* _Provided text_:
SD.c

//(c) uARM project    https://github.com/uARM-Palm/uARM    uARM@dmitry.gr

#include "SD.h"
#include <avr/io.h>

#define FLAG_TIMEOUT		0x80
#define FLAG_PARAM_ERR		0x40
#define FLAG_ADDR_ERR		0x20
#define FLAG_ERZ_SEQ_ERR	0x10
#define FLAG_CMD_CRC_ERR	0x08
#define FLAG_ILLEGAL_CMD	0x04
#define FLAG_ERZ_RST		0x02
#define FLAG_IN_IDLE_MODE	0x01


#define SD_PIN_MOSI		((uint8_t)(1 << 6))
#define SD_PIN_MISO		((uint8_t)(1 << 6))
#define SD_PIN_SCLK		((uint8_t)(1 << 7))

bool gSdSpiFast = true;

static void sdSpiDelay(){

	volatile uint16_t t = 0;
	
	t++;
	t--;
}

static void sdClockSpeed(bool fast){
	
	gSdSpiFast = fast;
}

uint8_t sdSpiByte(uint8_t v);

uint8_t sdSpiByteSlow(uint8_t v){
	
	uint8_t i;
	
	for(i = 0; i < 8; i++){
	
		if(v & 0x80) PORTB |= SD_PIN_MOSI;
		else PORTB &=~ SD_PIN_MOSI;
		
		sdSpiDelay();
		
		PORTB |= SD_PIN_SCLK;
		
		sdSpiDelay();
		
		v <<= 1;
		if(PIND & SD_PIN_MISO) v++;
		PORTB &=~ SD_PIN_SCLK;
		
		sdSpiDelay();
	}
	
	PORTB &=~ SD_PIN_MOSI;
	
	return v;
}

static void sdSpiSingleClock(void){

	sdSpiDelay();
	PORTB |= SD_PIN_MOSI;
	sdSpiDelay();
	PORTB |= SD_PIN_SCLK;
	sdSpiDelay();
	PORTB &=~ SD_PIN_SCLK;
	sdSpiDelay();
}

uint8_t sdCrc7(uint8_t* chr,uint8_t cnt,uint8_t crc){

	uint8_t i, a;
	uint8_t Data;

	for(a = 0; a < cnt; a++){
		
		Data = chr[a];
		
		for(i = 0; i < 8; i++){
			
			crc <<= 1;

			if( (Data & 0x80) ^ (crc & 0x80) ) crc ^= 0x09;
			
			Data <<= 1;
		}
	}
	
	return crc & 0x7F;
}

static inline void sdPrvSendCmd(uint8_t cmd, uint32_t param, bool crc){
	
	uint8_t send[6];
	uint8_t L = crc ? 6 : 5;
	
	send[0] = cmd | 0x40;
	send[1] = param >> 24;
	send[2] = param >> 16;
	send[3] = param >> 8;
	send[4] = param;
	send[5] = crc ? (sdCrc7(send, 5, 0) << 1) | 1 : 0;
	
	for(cmd = 0; cmd < L; cmd++) sdSpiByte(send[cmd]);
}

static uint8_t sdPrvSimpleCommand(uint8_t cmd, uint32_t param, bool crc){	//do a command, return R1 reply
	
	uint8_t ret;
	uint8_t i = 0;
	
	sdPrvSendCmd(cmd, param, crc);
	
	do{		//our max wait time is 128 byte clocks (1024 clock ticks)

* _Directions for this task_: Please copy everything in the SD card code from "static uint8_t sdPrvSimpleCommand(uint8_t" down to "(1024 clock ticks)", swapping "sdPrvSimpleCommand" for "sdPrvRunCommand". The data after the SD card code plays no part in this.

* _Data provided_:
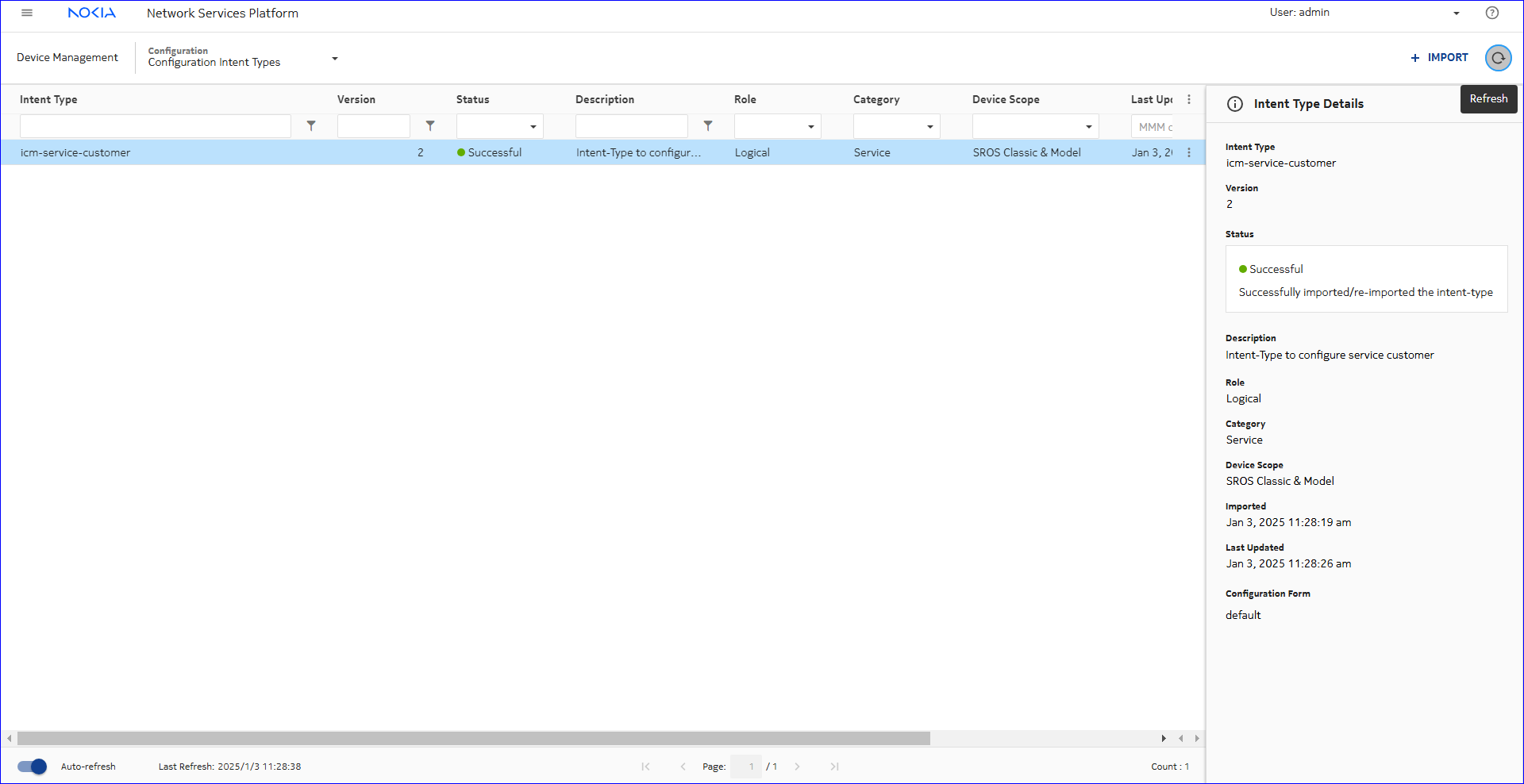Jump to the last page arrow

tap(834, 767)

* _Reply_:
static uint8_t sdPrvRunCommand(uint8_t cmd, uint32_t param, bool crc){	//do a command, return R1 reply
	
	uint8_t ret;
	uint8_t i = 0;
	
	sdPrvSendCmd(cmd, param, crc);
	
	do{		//our max wait time is 128 byte clocks (1024 clock ticks)